◆ **What is required**:
Of the records that follow, copy only the lines from the line containing "How do I perform: Open the Privát" to the line containing "Given: Open the 销售统一预览表 edit icon", both included, exactly as written.

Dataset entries
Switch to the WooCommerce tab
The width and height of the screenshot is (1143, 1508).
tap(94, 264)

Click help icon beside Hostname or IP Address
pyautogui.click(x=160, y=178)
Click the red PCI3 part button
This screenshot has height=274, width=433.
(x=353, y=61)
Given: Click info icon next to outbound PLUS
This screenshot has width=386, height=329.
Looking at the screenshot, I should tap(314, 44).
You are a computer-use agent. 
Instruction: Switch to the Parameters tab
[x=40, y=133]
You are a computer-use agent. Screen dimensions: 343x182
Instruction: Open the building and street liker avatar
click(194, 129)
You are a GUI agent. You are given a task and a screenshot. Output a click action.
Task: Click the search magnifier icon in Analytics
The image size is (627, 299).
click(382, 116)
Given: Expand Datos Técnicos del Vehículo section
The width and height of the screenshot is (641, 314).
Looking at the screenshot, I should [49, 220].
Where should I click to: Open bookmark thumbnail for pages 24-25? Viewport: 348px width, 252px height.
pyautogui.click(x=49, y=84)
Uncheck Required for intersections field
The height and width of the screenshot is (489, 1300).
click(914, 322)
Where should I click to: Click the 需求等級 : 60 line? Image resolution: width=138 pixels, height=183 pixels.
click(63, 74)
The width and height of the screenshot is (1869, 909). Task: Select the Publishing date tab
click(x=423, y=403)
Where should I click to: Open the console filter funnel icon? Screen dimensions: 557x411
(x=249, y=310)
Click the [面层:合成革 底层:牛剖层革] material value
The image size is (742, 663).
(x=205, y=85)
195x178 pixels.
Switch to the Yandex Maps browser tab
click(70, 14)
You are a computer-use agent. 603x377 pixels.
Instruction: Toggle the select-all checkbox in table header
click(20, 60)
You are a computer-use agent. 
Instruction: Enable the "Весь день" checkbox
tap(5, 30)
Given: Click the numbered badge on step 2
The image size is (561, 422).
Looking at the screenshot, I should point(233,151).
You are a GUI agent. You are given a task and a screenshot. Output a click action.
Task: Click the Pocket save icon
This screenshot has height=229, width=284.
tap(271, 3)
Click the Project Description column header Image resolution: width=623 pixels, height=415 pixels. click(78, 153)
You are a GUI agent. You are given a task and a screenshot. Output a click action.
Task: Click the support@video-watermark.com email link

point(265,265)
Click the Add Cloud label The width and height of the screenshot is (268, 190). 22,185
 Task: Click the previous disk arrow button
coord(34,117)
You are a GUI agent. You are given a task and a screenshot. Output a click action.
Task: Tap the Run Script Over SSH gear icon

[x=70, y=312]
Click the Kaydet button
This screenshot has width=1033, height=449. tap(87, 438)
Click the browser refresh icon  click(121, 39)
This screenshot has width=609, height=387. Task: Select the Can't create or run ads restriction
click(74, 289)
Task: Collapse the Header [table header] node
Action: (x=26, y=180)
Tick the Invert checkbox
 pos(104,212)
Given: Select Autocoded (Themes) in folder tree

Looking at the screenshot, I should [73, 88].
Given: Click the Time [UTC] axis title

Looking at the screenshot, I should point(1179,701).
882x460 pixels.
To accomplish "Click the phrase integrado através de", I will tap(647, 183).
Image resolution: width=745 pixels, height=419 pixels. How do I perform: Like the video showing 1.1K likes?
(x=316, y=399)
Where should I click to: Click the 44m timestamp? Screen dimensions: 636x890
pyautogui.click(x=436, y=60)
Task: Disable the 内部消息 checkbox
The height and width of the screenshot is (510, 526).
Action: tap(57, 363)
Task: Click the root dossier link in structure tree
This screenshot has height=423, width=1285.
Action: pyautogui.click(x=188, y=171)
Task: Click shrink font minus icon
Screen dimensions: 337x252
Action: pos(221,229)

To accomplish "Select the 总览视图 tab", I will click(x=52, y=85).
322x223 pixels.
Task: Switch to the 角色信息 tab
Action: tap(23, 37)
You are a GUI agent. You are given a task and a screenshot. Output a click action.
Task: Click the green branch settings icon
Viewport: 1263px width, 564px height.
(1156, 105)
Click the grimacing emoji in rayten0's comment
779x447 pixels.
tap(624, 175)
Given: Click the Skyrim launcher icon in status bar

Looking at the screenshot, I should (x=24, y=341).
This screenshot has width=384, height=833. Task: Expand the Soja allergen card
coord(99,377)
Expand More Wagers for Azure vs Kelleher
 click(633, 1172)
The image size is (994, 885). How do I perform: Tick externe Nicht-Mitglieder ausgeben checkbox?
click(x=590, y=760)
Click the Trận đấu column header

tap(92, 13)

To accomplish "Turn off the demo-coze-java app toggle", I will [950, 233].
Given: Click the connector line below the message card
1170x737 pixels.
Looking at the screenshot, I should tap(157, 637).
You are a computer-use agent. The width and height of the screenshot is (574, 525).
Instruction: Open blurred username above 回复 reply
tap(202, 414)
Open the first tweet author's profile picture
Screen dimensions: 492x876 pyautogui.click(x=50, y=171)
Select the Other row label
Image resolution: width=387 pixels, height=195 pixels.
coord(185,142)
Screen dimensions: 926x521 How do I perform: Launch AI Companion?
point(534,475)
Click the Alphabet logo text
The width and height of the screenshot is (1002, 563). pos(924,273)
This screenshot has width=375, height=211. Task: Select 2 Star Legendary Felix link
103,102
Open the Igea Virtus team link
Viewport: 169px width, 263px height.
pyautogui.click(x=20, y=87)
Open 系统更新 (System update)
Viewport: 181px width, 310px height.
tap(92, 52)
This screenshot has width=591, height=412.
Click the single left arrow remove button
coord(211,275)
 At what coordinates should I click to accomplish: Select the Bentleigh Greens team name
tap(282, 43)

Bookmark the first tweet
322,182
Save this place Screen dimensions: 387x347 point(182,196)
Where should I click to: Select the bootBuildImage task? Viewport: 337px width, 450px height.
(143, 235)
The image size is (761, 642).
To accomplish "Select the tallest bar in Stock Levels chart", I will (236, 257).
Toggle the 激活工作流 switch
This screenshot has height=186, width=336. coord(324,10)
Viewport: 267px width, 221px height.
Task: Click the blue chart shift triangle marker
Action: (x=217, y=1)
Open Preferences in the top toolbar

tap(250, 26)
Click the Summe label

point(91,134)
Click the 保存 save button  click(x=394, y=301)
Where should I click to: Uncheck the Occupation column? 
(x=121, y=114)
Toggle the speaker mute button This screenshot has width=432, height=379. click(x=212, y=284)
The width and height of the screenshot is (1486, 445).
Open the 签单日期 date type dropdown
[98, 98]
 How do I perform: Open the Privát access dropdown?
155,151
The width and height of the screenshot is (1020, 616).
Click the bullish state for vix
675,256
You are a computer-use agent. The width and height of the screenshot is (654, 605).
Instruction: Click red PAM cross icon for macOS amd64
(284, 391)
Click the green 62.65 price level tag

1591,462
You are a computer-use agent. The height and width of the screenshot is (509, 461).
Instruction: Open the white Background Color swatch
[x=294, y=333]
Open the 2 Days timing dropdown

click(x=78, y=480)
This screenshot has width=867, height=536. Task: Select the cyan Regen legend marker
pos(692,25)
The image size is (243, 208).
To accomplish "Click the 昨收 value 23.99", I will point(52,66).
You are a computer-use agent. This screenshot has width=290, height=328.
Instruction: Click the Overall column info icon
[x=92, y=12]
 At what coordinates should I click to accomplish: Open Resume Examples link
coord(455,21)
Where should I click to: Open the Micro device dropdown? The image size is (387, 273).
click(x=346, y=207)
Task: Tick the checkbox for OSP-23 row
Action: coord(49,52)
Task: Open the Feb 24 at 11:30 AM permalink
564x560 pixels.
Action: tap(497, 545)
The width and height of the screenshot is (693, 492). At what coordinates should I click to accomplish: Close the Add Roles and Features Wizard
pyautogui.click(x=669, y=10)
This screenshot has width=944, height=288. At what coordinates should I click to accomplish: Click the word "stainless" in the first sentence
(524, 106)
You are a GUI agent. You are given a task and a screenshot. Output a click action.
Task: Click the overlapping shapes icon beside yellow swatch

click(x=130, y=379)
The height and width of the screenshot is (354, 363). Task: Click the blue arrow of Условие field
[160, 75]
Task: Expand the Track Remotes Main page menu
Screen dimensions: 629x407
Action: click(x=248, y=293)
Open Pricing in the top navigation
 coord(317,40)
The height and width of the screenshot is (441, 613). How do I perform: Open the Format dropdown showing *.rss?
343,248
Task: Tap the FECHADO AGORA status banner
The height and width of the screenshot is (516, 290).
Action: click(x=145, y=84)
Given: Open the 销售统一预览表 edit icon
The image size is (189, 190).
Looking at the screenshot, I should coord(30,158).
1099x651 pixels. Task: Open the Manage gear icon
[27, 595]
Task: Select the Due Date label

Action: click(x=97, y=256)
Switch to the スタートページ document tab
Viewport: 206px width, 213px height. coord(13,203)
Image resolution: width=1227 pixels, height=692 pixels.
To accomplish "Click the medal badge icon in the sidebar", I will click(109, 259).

◆ **Solution to this task**:
 How do I perform: Open the Privát access dropdown?
155,151
The width and height of the screenshot is (1020, 616).
Click the bullish state for vix
675,256
You are a computer-use agent. The width and height of the screenshot is (654, 605).
Instruction: Click red PAM cross icon for macOS amd64
(284, 391)
Click the green 62.65 price level tag

1591,462
You are a computer-use agent. The height and width of the screenshot is (509, 461).
Instruction: Open the white Background Color swatch
[x=294, y=333]
Open the 2 Days timing dropdown

click(x=78, y=480)
This screenshot has width=867, height=536. Task: Select the cyan Regen legend marker
pos(692,25)
The image size is (243, 208).
To accomplish "Click the 昨收 value 23.99", I will point(52,66).
You are a computer-use agent. This screenshot has width=290, height=328.
Instruction: Click the Overall column info icon
[x=92, y=12]
 At what coordinates should I click to accomplish: Open Resume Examples link
coord(455,21)
Where should I click to: Open the Micro device dropdown? The image size is (387, 273).
click(x=346, y=207)
Task: Tick the checkbox for OSP-23 row
Action: coord(49,52)
Task: Open the Feb 24 at 11:30 AM permalink
564x560 pixels.
Action: tap(497, 545)
The width and height of the screenshot is (693, 492). At what coordinates should I click to accomplish: Close the Add Roles and Features Wizard
pyautogui.click(x=669, y=10)
This screenshot has width=944, height=288. At what coordinates should I click to accomplish: Click the word "stainless" in the first sentence
(524, 106)
You are a GUI agent. You are given a task and a screenshot. Output a click action.
Task: Click the overlapping shapes icon beside yellow swatch

click(x=130, y=379)
The height and width of the screenshot is (354, 363). Task: Click the blue arrow of Условие field
[160, 75]
Task: Expand the Track Remotes Main page menu
Screen dimensions: 629x407
Action: click(x=248, y=293)
Open Pricing in the top navigation
 coord(317,40)
The height and width of the screenshot is (441, 613). How do I perform: Open the Format dropdown showing *.rss?
343,248
Task: Tap the FECHADO AGORA status banner
The height and width of the screenshot is (516, 290).
Action: click(x=145, y=84)
Given: Open the 销售统一预览表 edit icon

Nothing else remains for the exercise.